On top of that, he had the hopes of the non-Eldrazi world on his shoulders after the otherworldly beings had emerged triumphant in Europe and Australia thanks to the potent core of Eldrazi Temple and Eye of Ugin powering out Eldrazi Displacer, Thought-Knot Seer, Reality Smasher and Drowner of Hope all weekend long. Armed with an Abzan company deck that featured several combos centered around Persist, sacrifice effects and either Melira, Sylvok Outcast or Anafenza, Kin-Tree Spirit, Betesh had the potential to go infinite at any time, a key way to go over the top of the Eldrazi deck. Which is exactly what he planned on doing, given the worldwide Eldrazi dominance over the past 24 hours.
Talk about no pressure.
The first game featured Buchholz displaying one of the Eldrazi deck’s most potent starts. Turn 1 Eye of Ugin-Eldrazi Mimic led to Turn 2 Thought-Knot Seer, and in the blink of an eye Buchholz had mana ramp, hand disruption and a hefty attacker.
Betesh did manage a Wall of Roots to stymie the attacking half of Thought-Knot Seer, though a pair of Eldrazi Skyspawner for Buchholz sent his army into the air and began poking at Betesh’s life total. That demanded an immediate answer from the Abzan player, as he began to fall perilously low from the fliyers.
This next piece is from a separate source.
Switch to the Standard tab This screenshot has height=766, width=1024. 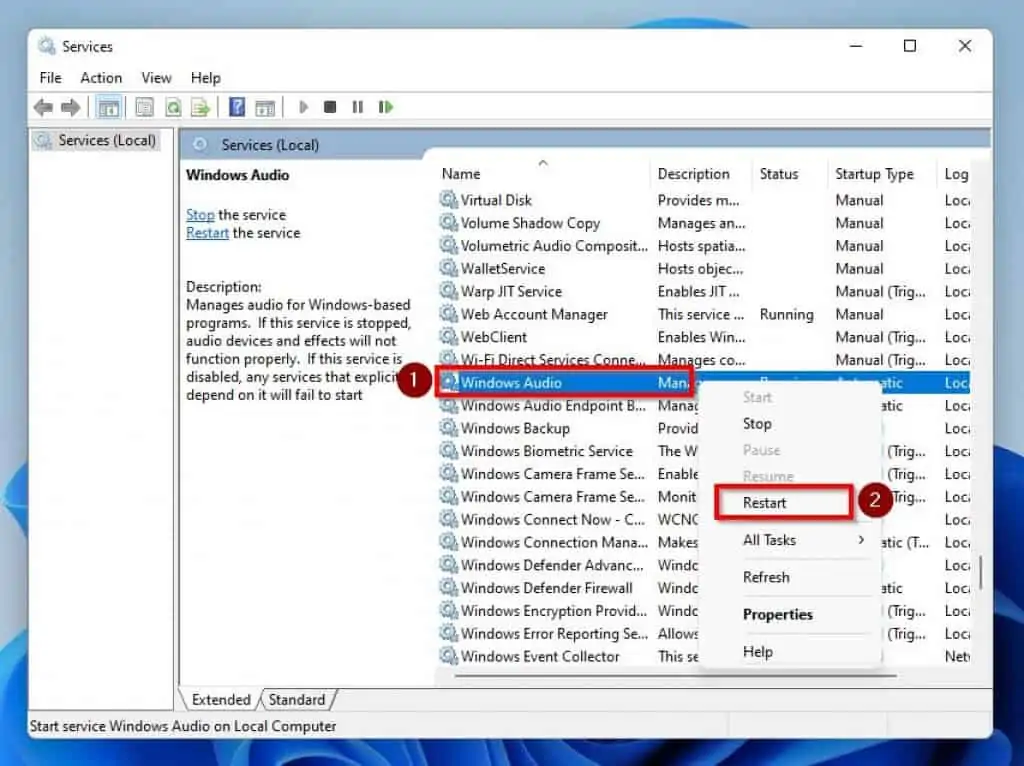point(297,699)
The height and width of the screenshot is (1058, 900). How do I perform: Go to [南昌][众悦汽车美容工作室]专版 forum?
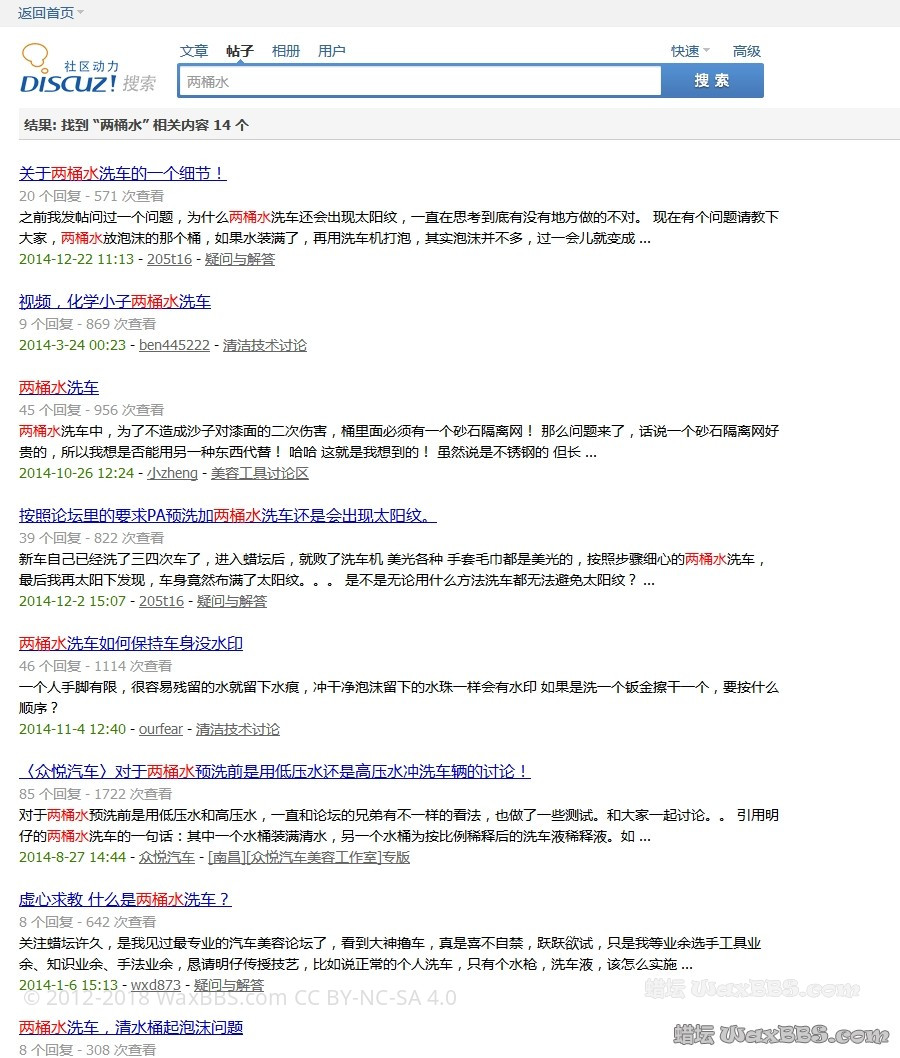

He had the perfect one in Orzhov Pontiff, killing both Skyspawner, a pair of Scion tokens and the Eldrazi Mimic just by hitting the battlefield.
Looking for a way to break through the Thought-Knot Seer, Betesh had to settle for removing the Mimic with Murderous Redcap, which ate a Path to Exile and removed forever one of his key combo pieces. Buchholz activated his Eye on the end of Betesh’s turn to bring Drowner of Hope to his hand, and when it was joined by Phyrexian Metamorph on his turn he had added 14 power to his board in one fell swoop.
But with Orzhov Pontiff lingering, Buchholz was one creature short of sacrificing his Scion army to Drowner to tap Betesh’s team and swing for lethal. Instead he was forced to pass the turn back with the plan of activating Eye again on his next turn.
That gave Betesh a narrow window, but one he took full advantage of. Collected Company off the top of his deck found him Viscera Seer and Eternal Witness, setting up the combo of Melira, Sylvok Outcast, Kitchen Finks and the Seer. That meant infinite life, which while a huge safety net wasn’t a game-ender against Buchholz, who with Eldrazi Displacer and Thought-Knot Seer could conceivably lock Betesh out of relevant draws and run his library out of cards in the late game. And with the Redcap gone, Betesh’s usual kill wasn’t available.
But Anafenza, Kin-Tree Spirit was. Wish Melira in play, another repetition of the combo also served to create infinite Bolster triggers, which grew his team to big enough proportions to end the game in one fell swing.
The first game was a long, complicated and downright exciting affair, and it left Betesh a single win away from the title.
Game 2 led off with Eldrazi Temple from Buchholz, who had an Eldrazi Displacer on the second turn to kick off the action. Betesh did his best to keep up with the mana acceleration, using a Birds of Paradise to keep pace.
With three Reality Smasher in hand, Buchholz was building toward five mana to begin crashing in for damage. But an Intrepid Hero from Betesh put a major hole in that plan, and Buchholz was forced to burn a Path to Exile to solve it.
While Buchholz was building toward the Smashers in his hand, Betesh was building toward his own combo, which he found thanks to a timely Chord of Company, though he neglected to go for it in case Buchholz had another removal spell.
Instead, all Buchholz could do was play a land on his turn and pass, unable to play the Reality Smashers in hand for fear of removing any doubt of the safety of Betesh’s combo. After a long deliberation, Betesh opted to go for it on the end of Buchholz’s turn, and when no removal spell was forthcoming he scryed a Murderous Redcap to the top, enough to earn the concession and handshake from Buchholz.
It may have taken three events, but Betesh and his company finally took down the Eldrazi, winning one for the good guys — and a Grand Prix title for himself.